→ Your assignment
Retype the data exactly. Spelling and punctuation stay as they are.

→ Data for this task
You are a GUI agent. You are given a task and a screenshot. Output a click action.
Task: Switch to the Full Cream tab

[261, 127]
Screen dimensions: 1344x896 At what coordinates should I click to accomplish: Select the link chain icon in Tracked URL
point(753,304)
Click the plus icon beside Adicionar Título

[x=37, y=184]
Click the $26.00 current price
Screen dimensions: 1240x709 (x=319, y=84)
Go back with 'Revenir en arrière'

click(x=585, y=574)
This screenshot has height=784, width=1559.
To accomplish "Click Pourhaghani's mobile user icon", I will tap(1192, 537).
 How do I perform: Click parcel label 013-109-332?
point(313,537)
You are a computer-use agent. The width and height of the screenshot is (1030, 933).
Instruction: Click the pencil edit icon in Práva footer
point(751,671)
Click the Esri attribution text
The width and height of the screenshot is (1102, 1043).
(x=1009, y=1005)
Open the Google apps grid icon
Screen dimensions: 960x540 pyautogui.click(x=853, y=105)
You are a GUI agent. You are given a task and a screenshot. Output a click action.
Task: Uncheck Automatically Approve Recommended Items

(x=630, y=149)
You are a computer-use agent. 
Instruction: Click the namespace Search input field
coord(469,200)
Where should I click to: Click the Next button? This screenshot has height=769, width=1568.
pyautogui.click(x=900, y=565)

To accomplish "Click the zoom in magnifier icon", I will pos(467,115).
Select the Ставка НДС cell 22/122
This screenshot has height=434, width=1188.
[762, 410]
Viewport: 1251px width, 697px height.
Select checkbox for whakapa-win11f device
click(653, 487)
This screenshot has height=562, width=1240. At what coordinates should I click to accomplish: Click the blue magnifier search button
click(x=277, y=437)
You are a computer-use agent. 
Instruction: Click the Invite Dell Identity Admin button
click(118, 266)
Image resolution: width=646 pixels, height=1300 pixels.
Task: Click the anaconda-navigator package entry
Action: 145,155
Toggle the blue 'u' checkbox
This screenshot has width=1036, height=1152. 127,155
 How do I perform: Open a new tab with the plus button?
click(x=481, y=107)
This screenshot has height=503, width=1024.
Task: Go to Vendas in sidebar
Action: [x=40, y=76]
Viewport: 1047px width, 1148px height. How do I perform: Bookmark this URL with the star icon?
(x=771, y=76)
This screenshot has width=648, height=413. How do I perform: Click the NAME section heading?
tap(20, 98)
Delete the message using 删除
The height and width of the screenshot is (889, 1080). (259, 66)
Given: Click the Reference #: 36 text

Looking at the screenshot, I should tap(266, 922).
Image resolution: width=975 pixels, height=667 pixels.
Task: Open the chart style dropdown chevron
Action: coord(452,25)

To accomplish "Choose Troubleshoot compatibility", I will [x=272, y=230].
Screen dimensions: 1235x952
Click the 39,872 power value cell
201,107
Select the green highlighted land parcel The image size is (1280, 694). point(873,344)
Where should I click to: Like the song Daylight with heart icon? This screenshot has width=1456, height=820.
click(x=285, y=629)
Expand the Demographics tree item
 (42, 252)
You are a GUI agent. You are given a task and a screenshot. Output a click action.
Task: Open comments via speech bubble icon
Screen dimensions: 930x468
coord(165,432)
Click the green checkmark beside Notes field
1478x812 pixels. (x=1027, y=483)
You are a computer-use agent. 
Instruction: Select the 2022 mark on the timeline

→ Response for this exercise
You are a GUI agent. You are given a task and a screenshot. Output a click action.
Task: Switch to the Full Cream tab

[261, 127]
Screen dimensions: 1344x896 At what coordinates should I click to accomplish: Select the link chain icon in Tracked URL
point(753,304)
Click the plus icon beside Adicionar Título

[x=37, y=184]
Click the $26.00 current price
Screen dimensions: 1240x709 (x=319, y=84)
Go back with 'Revenir en arrière'

click(x=585, y=574)
This screenshot has height=784, width=1559.
To accomplish "Click Pourhaghani's mobile user icon", I will tap(1192, 537).
 How do I perform: Click parcel label 013-109-332?
point(313,537)
You are a computer-use agent. The width and height of the screenshot is (1030, 933).
Instruction: Click the pencil edit icon in Práva footer
point(751,671)
Click the Esri attribution text
The width and height of the screenshot is (1102, 1043).
(x=1009, y=1005)
Open the Google apps grid icon
Screen dimensions: 960x540 pyautogui.click(x=853, y=105)
You are a GUI agent. You are given a task and a screenshot. Output a click action.
Task: Uncheck Automatically Approve Recommended Items

(x=630, y=149)
You are a computer-use agent. 
Instruction: Click the namespace Search input field
coord(469,200)
Where should I click to: Click the Next button? This screenshot has height=769, width=1568.
pyautogui.click(x=900, y=565)

To accomplish "Click the zoom in magnifier icon", I will pos(467,115).
Select the Ставка НДС cell 22/122
This screenshot has height=434, width=1188.
[762, 410]
Viewport: 1251px width, 697px height.
Select checkbox for whakapa-win11f device
click(653, 487)
This screenshot has height=562, width=1240. At what coordinates should I click to accomplish: Click the blue magnifier search button
click(x=277, y=437)
You are a computer-use agent. 
Instruction: Click the Invite Dell Identity Admin button
click(118, 266)
Image resolution: width=646 pixels, height=1300 pixels.
Task: Click the anaconda-navigator package entry
Action: 145,155
Toggle the blue 'u' checkbox
This screenshot has width=1036, height=1152. 127,155
 How do I perform: Open a new tab with the plus button?
click(x=481, y=107)
This screenshot has height=503, width=1024.
Task: Go to Vendas in sidebar
Action: [x=40, y=76]
Viewport: 1047px width, 1148px height. How do I perform: Bookmark this URL with the star icon?
(x=771, y=76)
This screenshot has width=648, height=413. How do I perform: Click the NAME section heading?
tap(20, 98)
Delete the message using 删除
The height and width of the screenshot is (889, 1080). (259, 66)
Given: Click the Reference #: 36 text

Looking at the screenshot, I should tap(266, 922).
Image resolution: width=975 pixels, height=667 pixels.
Task: Open the chart style dropdown chevron
Action: coord(452,25)

To accomplish "Choose Troubleshoot compatibility", I will [x=272, y=230].
Screen dimensions: 1235x952
Click the 39,872 power value cell
201,107
Select the green highlighted land parcel The image size is (1280, 694). point(873,344)
Where should I click to: Like the song Daylight with heart icon? This screenshot has width=1456, height=820.
click(x=285, y=629)
Expand the Demographics tree item
 (42, 252)
You are a GUI agent. You are given a task and a screenshot. Output a click action.
Task: Open comments via speech bubble icon
Screen dimensions: 930x468
coord(165,432)
Click the green checkmark beside Notes field
1478x812 pixels. (x=1027, y=483)
You are a computer-use agent. 
Instruction: Select the 2022 mark on the timeline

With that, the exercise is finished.